My mother had always insisted that her mother was an amazing baker, and her challah was second to none. So, when I first started baking challah, I wanted my grandmother’s recipe. But my grandmother wasn’t available for asking. She was dead, murdered by the Nazis.

Back in the late 1980s, when I was a new bride, I phoned my mother long distance, from my home in Jerusalem to her home in New York. “I don’t have a recipe,” she told me. “Why potchke? Buy! The bakery makes such good challahs.”

But I wanted to bake. I wanted to stretch my muscles, dirty my fingers, and knead my prayers into my dough as I imagined my grandmother had done.

“Are you sure you don’t remember?” I prodded.

My mother remembered one detail about my grandmother’s technique: “She used to save a piece from the dough and put it into the next week’s dough.”

From Torah classes, I knew about the Showbread of the Holy Temple, the Lehem HaPanim, and about the Matriarch Sarah’s challah—both of which remained fresh throughout the week. Since my grandmother was a rabbi’s daughter, I imagined that by saving this piece, my grandmother was copying Sarah and the ancient Temple priests. But who could be sure? I never imagined that I’d solve the mystery of this esoteric ritual—and that it would lead me to a deeper connection with my grandmother.


Born at the turn of the 20th century in Czenger, in northeastern Hungary, Cecilia Tzirel Blau was the fourth of six children. An intelligent child, she attended school until she was 16, a long time in those days. In her early twenties, she married Chaim Bleier, a handsome former yeshiva student and World War I veteran who was 10 years her senior. Less than a year later, she gave birth to a son and named him after Theodor Herzl; he died in infancy.

During childbirth, my grandmother contracted puerperal, or childbed, fever, which almost killed her. Her doctor ordered her to stop having children, but the following year she became pregnant again. Like the biblical matriarchs, her desire to give life outweighed her desire to live. Again, she became ill, but this time both she and the baby survived. That baby was my mother, my grandmother’s only child.

In 1930, my grandfather immigrated to America illegally. He planned to bring over the rest of the family, but by the time he could afford boat tickets, war had broken out. In the spring of 1944, my mother and grandmother were deported.
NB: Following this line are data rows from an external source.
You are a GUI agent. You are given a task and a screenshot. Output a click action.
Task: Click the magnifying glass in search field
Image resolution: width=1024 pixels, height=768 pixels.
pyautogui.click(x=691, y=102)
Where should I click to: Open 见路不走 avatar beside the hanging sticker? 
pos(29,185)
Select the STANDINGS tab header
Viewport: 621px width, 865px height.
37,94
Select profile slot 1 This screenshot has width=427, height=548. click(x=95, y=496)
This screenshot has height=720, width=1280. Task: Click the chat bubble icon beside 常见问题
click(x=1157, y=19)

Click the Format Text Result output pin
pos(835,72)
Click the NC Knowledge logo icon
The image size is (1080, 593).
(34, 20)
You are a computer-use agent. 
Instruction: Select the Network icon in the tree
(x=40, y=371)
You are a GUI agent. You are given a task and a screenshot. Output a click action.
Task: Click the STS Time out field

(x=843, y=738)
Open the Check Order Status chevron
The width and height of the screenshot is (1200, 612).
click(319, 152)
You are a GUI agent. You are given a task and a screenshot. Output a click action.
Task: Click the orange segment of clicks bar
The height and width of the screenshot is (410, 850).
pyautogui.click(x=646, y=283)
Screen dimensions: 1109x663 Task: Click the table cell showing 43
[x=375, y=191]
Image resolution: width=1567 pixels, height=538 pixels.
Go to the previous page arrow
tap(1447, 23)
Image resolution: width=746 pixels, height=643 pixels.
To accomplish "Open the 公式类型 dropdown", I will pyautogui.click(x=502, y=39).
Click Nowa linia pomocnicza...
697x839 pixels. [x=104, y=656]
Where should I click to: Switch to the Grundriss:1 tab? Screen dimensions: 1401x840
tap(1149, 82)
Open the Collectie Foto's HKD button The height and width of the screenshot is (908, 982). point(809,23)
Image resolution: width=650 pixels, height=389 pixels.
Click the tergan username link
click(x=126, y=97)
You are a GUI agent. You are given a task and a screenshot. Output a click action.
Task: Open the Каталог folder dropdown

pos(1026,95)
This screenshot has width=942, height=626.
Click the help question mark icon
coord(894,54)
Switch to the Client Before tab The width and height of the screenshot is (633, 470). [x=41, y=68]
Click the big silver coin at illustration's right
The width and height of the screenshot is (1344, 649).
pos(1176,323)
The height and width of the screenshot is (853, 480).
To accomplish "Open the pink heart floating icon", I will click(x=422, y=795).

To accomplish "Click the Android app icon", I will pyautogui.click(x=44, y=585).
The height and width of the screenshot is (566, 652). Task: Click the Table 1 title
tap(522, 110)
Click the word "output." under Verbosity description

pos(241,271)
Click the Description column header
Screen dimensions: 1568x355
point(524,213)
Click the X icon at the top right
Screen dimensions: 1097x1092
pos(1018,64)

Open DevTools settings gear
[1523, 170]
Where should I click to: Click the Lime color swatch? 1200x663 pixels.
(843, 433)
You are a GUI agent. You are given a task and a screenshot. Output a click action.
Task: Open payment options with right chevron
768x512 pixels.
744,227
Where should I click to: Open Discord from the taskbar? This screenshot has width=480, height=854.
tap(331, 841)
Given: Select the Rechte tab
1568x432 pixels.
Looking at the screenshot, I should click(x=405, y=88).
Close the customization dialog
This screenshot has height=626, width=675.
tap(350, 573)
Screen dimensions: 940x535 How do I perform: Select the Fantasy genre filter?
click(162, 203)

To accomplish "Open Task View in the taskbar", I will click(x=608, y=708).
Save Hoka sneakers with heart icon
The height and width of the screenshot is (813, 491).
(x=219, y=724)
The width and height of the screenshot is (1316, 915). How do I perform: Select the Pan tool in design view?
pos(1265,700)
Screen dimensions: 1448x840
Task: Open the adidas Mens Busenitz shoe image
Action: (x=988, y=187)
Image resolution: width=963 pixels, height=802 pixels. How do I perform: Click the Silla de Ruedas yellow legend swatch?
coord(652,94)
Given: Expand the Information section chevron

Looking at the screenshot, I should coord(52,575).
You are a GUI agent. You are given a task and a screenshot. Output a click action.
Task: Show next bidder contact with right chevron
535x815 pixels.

Upon their arrival at Auschwitz, a man approached them. “Nisht a tochter und a mama—shverstern,” he said: You aren’t mother and daughter—tell the Nazis that you are sisters. The Nazis were only interested in keeping young people alive, so they could work; if they’d known my grandmother’s actual age, she would have been sent to the gas chambers.

The scam nearly worked. My grandmother survived for six months. Then in October 1944, as she and my mother were being moved to another camp, my grandmother vanished. “I turned around and she was gone,” my mother recalled. No one knows whether she was shot or gassed or beaten to death. Every year on the day after Simchat Torah, my mother lights a yahrzeit candle.

I am my mother’s first child and only daughter. From my grandmother, I inherited my name—Carol is an Anglicization of Tzirel—my high cheekbones, my curly hair, my love of books and, according to my mother, a passion for baking challah.

Over time, I’ve learned about other challah recipes, shapes, and braiding techniques. I’ve heard of 12-braid challah, challah baked with chocolate chips, challah shaped like a hangman’s noose (for Purim), but I could never find a recipe that mentioned my grandmother’s practice of saving dough.

Until now. Reading Inside the Jewish Bakery: Recipes and Memories From the Golden Age of Jewish Baking, which came out several months ago, I found a sentence in the challah chapter that seemed to bop me over the head: “In the west of the Yiddishe heym—Germany, Austria, Hungary …. Barches were … leavened with wild yeast, giving it a pronounced sourdough flavor.”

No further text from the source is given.